William Tryon (1729-1788) was the Governor of North Carolina from 1765 to 1771 and the Province of New York from 1771 to 1780.  He is best known in North Carolina for his suppression of the Regulator Movement, which some see as a precursor of the American Revolution.  The Regulators were rebelling against increased taxes by Tryon as well as corrupt activities by tax collectors in the Piedmont and western part of the colony.

The War of Regulation sprung from a dramatic population increase in North and South Carolina during the 1760s, caused by a migration from the larger eastern cities to the rural west pressured by an economic decline. The rural section of the colonies were predominantly an agricultural economy. As merchants and lawyers began to move west, this began to alter the agricultural economy.
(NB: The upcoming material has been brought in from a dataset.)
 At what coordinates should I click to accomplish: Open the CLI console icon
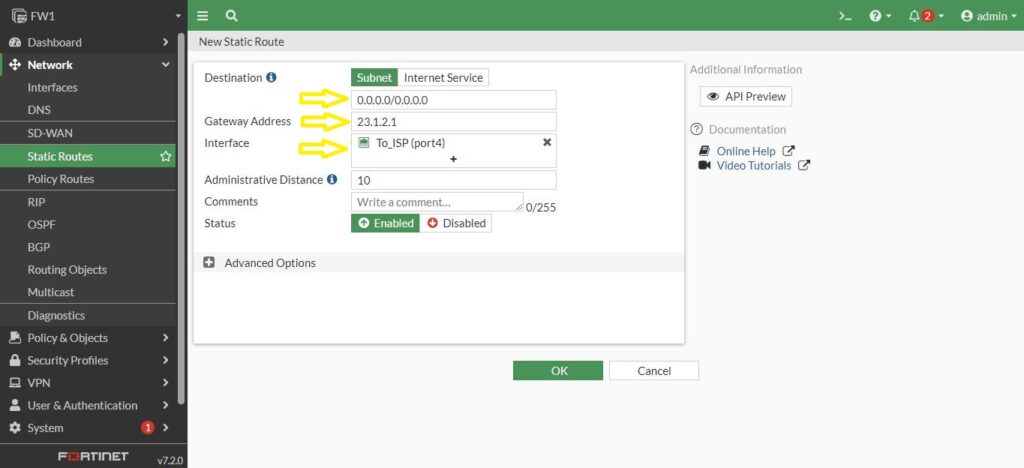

This internal migration within the colonies was augmented by a new Scots-Irish migration to America who also sought to move into the rural region.

I have warned that allowing migration during a period of economic decline as has been taking place in Europe, is a highly dangerous mix. Here during the 1760s, the rural agricultural community was suffering from a deep economic depression caused by severe droughts throughout the previous decade. The farmers lost not merely their livelihood, but also their own direct food source. As income was cut off due to the crop failures, the farmers fell into debt. The merchants turned to the lawyers using the court to settle disputes. The debt defaults and the influx of lawyers increased the legal prosecutions more than 15 times. Where there had been just seven debt cases annually, this jumped to 111 in Orange County, North Carolina, alone.

Many court cases were being used to seize property. Farmers lost their homes and property to the lawyers and merchants and this fueled the animosity toward the migrants. The lawyers used the law to create an unjust advantage. The politicians were involved and this created the image of what people saw as a ‘courthouse ring’, with corrupt officials benefiting from the foreclosures.

The resentment built continuously and finally the framers rebelled and took up arms. This armed conflict erupted at the Battle of Alamance in 1771, where Tryon’s soldiers slaughtered the farmers.  Tryon even executed the leader and some were pardoned. Then, Governor Tryon raised taxes once again to pay for the conflict.

This resentment remained in the minds of the people. This is often considered to be a precursor to the American Revolution. Such lessons are important to understand. It is not history, it is a road map as to how human nature responds. Just change the names and the dates and what has taken place before unfolds once again.